今日のプロ野球人気を支えた要素の一つに助っ人外国人選手の貢献がある。今なおファンの間で往年の名選手、迷選手たちのプレーは語り草となっており、プロ野球談義を盛り上がらせる存在だ。結果こそ全てのプロスポーツの世界、長きにわたって活躍した外国人選手は数えるばかりだ。その多くは数年も経たぬうちに日本球界を去っていく。


▼「助っ人」と呼ばれるように、彼らは何年もチームに在籍することは想定されていない。不振になれば解雇だし、高額年俸がネックとなれば退団だ。しかしそれはプロスポーツだからこそ成立する話である。これがごく一般的な外国人労働者ならどうだろうか。もう使い物にならいといってクビにできるであろうか。そんな不安を尻目に政府は外国人労働者流入を推し進めようとしている。


▼これは「移民」なのかと問われれば否定し、労働力不足を一時的に補う措置だと説明する。しかしその姿勢は言葉をもてあそんでいるに過ぎない。新在留資格として挙げられる「特定技能2号」は永住を認め、家族を呼び寄せることを可能にしている。もはや移民同然であるし、受け入れ人数や対象職種の指定など改正案の根幹部分への説明が釈然としない。


▼いらなくなったからといって物のように母国に帰国してもらうことはできないのだ。人道的な問題は当然あるし、劣悪な環境と賃金の下で働かされる技能実習生制度は現在進行形の問題として解決していない。見切り発車で外国人労働者流入を認めた後で経済的、人権的、社会的問題が起きては遅いのである。


▼人手不足は賃上げと労働環境の改善に寄与しつつある。その機運を停滞、逆行させることに今回の法改正はつながりはしないかという懸念がある。口で日本人と同等の条件を徹底させると言うのは容易である。産業界は歓迎ムードであるがそれ以上に多く存在する全国の労働者の所得と雇用が悪化してしまえば日本経済はたちまちデフレと不況の真っ只中だ。

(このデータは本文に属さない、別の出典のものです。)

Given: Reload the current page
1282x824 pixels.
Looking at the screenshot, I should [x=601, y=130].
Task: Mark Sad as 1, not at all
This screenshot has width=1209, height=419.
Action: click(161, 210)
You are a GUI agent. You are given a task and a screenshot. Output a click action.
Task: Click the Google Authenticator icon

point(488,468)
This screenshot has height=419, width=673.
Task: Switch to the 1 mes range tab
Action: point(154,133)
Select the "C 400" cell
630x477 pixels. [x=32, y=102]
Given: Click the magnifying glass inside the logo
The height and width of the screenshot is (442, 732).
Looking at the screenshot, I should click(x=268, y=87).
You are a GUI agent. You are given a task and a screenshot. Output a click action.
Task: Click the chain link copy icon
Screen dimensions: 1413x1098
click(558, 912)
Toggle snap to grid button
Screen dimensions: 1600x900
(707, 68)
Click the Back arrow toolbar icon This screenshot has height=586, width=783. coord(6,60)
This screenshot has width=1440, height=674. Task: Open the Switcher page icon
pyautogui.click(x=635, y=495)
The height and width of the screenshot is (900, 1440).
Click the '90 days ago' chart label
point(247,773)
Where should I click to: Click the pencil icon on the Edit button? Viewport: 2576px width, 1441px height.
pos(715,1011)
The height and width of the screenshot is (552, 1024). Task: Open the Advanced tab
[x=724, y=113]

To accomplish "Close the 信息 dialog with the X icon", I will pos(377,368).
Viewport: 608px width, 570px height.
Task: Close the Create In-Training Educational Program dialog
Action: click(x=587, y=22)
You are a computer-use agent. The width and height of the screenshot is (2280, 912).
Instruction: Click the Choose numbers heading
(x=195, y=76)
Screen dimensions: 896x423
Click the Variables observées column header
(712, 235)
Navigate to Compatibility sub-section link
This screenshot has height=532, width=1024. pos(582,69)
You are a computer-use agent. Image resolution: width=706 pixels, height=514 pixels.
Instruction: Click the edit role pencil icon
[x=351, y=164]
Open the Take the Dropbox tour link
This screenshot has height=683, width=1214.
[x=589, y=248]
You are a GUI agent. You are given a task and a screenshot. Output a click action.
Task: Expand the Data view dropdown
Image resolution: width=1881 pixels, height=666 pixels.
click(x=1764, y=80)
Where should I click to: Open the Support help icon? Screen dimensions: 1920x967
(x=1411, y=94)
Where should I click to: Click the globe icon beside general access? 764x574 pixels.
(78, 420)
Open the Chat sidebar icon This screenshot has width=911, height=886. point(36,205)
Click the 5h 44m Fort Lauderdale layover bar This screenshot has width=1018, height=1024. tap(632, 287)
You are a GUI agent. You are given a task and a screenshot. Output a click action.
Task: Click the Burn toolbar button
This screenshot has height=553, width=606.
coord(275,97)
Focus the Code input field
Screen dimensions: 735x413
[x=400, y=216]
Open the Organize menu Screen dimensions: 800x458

外国人労働者はすでに都会を中心にあちこちで働いているが、彼らは使い勝手のいいロボットや日本人の召し使いではない。いずれ老いるし、やがて権利意識は大きくなっていく。これらの問題に取り組まずして何が外国人労働者の受け入れか。経済、人道、社会構造、少なくとも三方面からの攻勢に耐え得る設計でない限り、この改正は将来に累を及ぼす。